» **PROBLEM TO SOLVE**
Keeping every character in place, output all the data.

» **RECORD EXCERPTS**
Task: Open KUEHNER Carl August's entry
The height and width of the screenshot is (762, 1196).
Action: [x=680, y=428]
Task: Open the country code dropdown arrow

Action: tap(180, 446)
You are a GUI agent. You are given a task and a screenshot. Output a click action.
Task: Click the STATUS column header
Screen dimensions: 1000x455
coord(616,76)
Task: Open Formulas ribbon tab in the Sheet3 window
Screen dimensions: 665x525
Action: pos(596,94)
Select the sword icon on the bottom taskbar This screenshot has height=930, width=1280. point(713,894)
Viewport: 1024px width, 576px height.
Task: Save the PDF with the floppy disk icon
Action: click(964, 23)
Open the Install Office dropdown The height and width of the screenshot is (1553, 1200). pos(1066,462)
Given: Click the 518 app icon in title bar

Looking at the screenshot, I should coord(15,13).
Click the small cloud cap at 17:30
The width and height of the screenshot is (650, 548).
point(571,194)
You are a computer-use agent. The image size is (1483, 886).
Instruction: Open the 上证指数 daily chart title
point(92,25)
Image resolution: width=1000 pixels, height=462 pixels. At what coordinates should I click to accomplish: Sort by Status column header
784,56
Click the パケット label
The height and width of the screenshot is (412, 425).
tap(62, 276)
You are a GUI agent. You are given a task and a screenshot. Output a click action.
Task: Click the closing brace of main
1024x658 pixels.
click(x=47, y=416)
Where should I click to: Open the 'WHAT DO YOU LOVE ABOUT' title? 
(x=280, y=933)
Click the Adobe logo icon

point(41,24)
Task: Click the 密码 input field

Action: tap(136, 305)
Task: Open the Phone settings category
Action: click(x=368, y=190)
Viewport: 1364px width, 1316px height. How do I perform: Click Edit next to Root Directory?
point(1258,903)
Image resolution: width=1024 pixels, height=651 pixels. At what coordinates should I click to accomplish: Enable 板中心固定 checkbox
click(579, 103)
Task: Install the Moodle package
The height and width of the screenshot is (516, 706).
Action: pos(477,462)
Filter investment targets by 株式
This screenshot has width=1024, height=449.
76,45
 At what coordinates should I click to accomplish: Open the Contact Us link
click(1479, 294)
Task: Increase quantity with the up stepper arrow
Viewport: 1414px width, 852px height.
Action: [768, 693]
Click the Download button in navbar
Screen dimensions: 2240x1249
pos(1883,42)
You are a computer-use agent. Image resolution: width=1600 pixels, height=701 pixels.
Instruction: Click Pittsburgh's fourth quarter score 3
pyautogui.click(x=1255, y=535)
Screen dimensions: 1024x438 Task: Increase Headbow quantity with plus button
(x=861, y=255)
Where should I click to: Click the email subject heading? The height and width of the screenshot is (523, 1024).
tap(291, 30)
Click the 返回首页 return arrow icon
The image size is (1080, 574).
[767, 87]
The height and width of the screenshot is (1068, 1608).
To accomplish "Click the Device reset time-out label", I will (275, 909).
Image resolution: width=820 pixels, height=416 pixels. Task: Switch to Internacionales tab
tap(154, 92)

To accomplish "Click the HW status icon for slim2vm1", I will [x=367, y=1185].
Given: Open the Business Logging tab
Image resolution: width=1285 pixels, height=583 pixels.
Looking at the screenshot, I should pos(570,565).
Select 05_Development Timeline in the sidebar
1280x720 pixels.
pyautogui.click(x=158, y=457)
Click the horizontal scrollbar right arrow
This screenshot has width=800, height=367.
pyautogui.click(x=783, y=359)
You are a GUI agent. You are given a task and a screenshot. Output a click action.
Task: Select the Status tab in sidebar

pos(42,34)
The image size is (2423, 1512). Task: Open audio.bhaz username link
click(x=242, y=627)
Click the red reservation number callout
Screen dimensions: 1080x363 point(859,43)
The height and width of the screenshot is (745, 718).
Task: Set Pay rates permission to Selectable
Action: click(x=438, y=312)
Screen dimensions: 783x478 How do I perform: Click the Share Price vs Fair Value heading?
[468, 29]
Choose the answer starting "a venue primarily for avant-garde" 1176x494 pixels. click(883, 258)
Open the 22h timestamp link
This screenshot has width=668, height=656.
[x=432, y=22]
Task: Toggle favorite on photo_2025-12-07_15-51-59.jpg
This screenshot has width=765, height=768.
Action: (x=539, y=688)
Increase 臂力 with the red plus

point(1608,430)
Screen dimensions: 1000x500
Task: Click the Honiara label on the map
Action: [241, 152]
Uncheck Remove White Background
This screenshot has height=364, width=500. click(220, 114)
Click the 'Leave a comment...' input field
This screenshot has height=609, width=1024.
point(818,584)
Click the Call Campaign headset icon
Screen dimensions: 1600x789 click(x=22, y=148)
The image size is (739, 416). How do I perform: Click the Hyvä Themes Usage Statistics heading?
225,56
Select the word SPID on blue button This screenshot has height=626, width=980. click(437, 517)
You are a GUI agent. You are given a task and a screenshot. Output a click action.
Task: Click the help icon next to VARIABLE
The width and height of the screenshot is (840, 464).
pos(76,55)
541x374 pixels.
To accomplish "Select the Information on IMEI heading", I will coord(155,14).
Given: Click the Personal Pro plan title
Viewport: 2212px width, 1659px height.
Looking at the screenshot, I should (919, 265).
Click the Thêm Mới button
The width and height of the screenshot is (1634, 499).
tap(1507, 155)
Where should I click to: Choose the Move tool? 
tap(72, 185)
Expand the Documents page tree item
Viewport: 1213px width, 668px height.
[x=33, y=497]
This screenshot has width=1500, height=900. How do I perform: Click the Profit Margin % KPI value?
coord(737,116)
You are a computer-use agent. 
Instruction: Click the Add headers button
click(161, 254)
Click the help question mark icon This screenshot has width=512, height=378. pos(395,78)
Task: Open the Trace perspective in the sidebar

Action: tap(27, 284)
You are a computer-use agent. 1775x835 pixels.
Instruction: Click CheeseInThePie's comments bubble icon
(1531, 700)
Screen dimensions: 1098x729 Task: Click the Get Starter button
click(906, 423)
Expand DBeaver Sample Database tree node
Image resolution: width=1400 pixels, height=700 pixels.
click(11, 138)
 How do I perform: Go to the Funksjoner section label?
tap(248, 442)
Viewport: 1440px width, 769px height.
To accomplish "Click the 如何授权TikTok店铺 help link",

» **RESPONSE TO THIS TASK**
Task: Open KUEHNER Carl August's entry
The height and width of the screenshot is (762, 1196).
Action: [x=680, y=428]
Task: Open the country code dropdown arrow

Action: tap(180, 446)
You are a GUI agent. You are given a task and a screenshot. Output a click action.
Task: Click the STATUS column header
Screen dimensions: 1000x455
coord(616,76)
Task: Open Formulas ribbon tab in the Sheet3 window
Screen dimensions: 665x525
Action: pos(596,94)
Select the sword icon on the bottom taskbar This screenshot has height=930, width=1280. point(713,894)
Viewport: 1024px width, 576px height.
Task: Save the PDF with the floppy disk icon
Action: click(964, 23)
Open the Install Office dropdown The height and width of the screenshot is (1553, 1200). pos(1066,462)
Given: Click the 518 app icon in title bar

Looking at the screenshot, I should coord(15,13).
Click the small cloud cap at 17:30
The width and height of the screenshot is (650, 548).
point(571,194)
You are a computer-use agent. The image size is (1483, 886).
Instruction: Open the 上证指数 daily chart title
point(92,25)
Image resolution: width=1000 pixels, height=462 pixels. At what coordinates should I click to accomplish: Sort by Status column header
784,56
Click the パケット label
The height and width of the screenshot is (412, 425).
tap(62, 276)
You are a GUI agent. You are given a task and a screenshot. Output a click action.
Task: Click the closing brace of main
1024x658 pixels.
click(x=47, y=416)
Where should I click to: Open the 'WHAT DO YOU LOVE ABOUT' title? 
(x=280, y=933)
Click the Adobe logo icon

point(41,24)
Task: Click the 密码 input field

Action: tap(136, 305)
Task: Open the Phone settings category
Action: click(x=368, y=190)
Viewport: 1364px width, 1316px height. How do I perform: Click Edit next to Root Directory?
point(1258,903)
Image resolution: width=1024 pixels, height=651 pixels. At what coordinates should I click to accomplish: Enable 板中心固定 checkbox
click(579, 103)
Task: Install the Moodle package
The height and width of the screenshot is (516, 706).
Action: pos(477,462)
Filter investment targets by 株式
This screenshot has width=1024, height=449.
76,45
 At what coordinates should I click to accomplish: Open the Contact Us link
click(1479, 294)
Task: Increase quantity with the up stepper arrow
Viewport: 1414px width, 852px height.
Action: [768, 693]
Click the Download button in navbar
Screen dimensions: 2240x1249
pos(1883,42)
You are a computer-use agent. Image resolution: width=1600 pixels, height=701 pixels.
Instruction: Click Pittsburgh's fourth quarter score 3
pyautogui.click(x=1255, y=535)
Screen dimensions: 1024x438 Task: Increase Headbow quantity with plus button
(x=861, y=255)
Where should I click to: Click the email subject heading? The height and width of the screenshot is (523, 1024).
tap(291, 30)
Click the 返回首页 return arrow icon
The image size is (1080, 574).
[767, 87]
The height and width of the screenshot is (1068, 1608).
To accomplish "Click the Device reset time-out label", I will (275, 909).
Image resolution: width=820 pixels, height=416 pixels. Task: Switch to Internacionales tab
tap(154, 92)

To accomplish "Click the HW status icon for slim2vm1", I will [x=367, y=1185].
Given: Open the Business Logging tab
Image resolution: width=1285 pixels, height=583 pixels.
Looking at the screenshot, I should pos(570,565).
Select 05_Development Timeline in the sidebar
1280x720 pixels.
pyautogui.click(x=158, y=457)
Click the horizontal scrollbar right arrow
This screenshot has width=800, height=367.
pyautogui.click(x=783, y=359)
You are a GUI agent. You are given a task and a screenshot. Output a click action.
Task: Select the Status tab in sidebar

pos(42,34)
The image size is (2423, 1512). Task: Open audio.bhaz username link
click(x=242, y=627)
Click the red reservation number callout
Screen dimensions: 1080x363 point(859,43)
The height and width of the screenshot is (745, 718).
Task: Set Pay rates permission to Selectable
Action: click(x=438, y=312)
Screen dimensions: 783x478 How do I perform: Click the Share Price vs Fair Value heading?
[468, 29]
Choose the answer starting "a venue primarily for avant-garde" 1176x494 pixels. click(883, 258)
Open the 22h timestamp link
This screenshot has width=668, height=656.
[x=432, y=22]
Task: Toggle favorite on photo_2025-12-07_15-51-59.jpg
This screenshot has width=765, height=768.
Action: (x=539, y=688)
Increase 臂力 with the red plus

point(1608,430)
Screen dimensions: 1000x500
Task: Click the Honiara label on the map
Action: [241, 152]
Uncheck Remove White Background
This screenshot has height=364, width=500. click(220, 114)
Click the 'Leave a comment...' input field
This screenshot has height=609, width=1024.
point(818,584)
Click the Call Campaign headset icon
Screen dimensions: 1600x789 click(x=22, y=148)
The image size is (739, 416). How do I perform: Click the Hyvä Themes Usage Statistics heading?
225,56
Select the word SPID on blue button This screenshot has height=626, width=980. click(437, 517)
You are a GUI agent. You are given a task and a screenshot. Output a click action.
Task: Click the help icon next to VARIABLE
The width and height of the screenshot is (840, 464).
pos(76,55)
541x374 pixels.
To accomplish "Select the Information on IMEI heading", I will coord(155,14).
Given: Click the Personal Pro plan title
Viewport: 2212px width, 1659px height.
Looking at the screenshot, I should (919, 265).
Click the Thêm Mới button
The width and height of the screenshot is (1634, 499).
tap(1507, 155)
Where should I click to: Choose the Move tool? 
tap(72, 185)
Expand the Documents page tree item
Viewport: 1213px width, 668px height.
[x=33, y=497]
This screenshot has width=1500, height=900. How do I perform: Click the Profit Margin % KPI value?
coord(737,116)
You are a computer-use agent. 
Instruction: Click the Add headers button
click(161, 254)
Click the help question mark icon This screenshot has width=512, height=378. pos(395,78)
Task: Open the Trace perspective in the sidebar

Action: tap(27, 284)
You are a computer-use agent. 1775x835 pixels.
Instruction: Click CheeseInThePie's comments bubble icon
(1531, 700)
Screen dimensions: 1098x729 Task: Click the Get Starter button
click(906, 423)
Expand DBeaver Sample Database tree node
Image resolution: width=1400 pixels, height=700 pixels.
click(11, 138)
 How do I perform: Go to the Funksjoner section label?
tap(248, 442)
Viewport: 1440px width, 769px height.
To accomplish "Click the 如何授权TikTok店铺 help link",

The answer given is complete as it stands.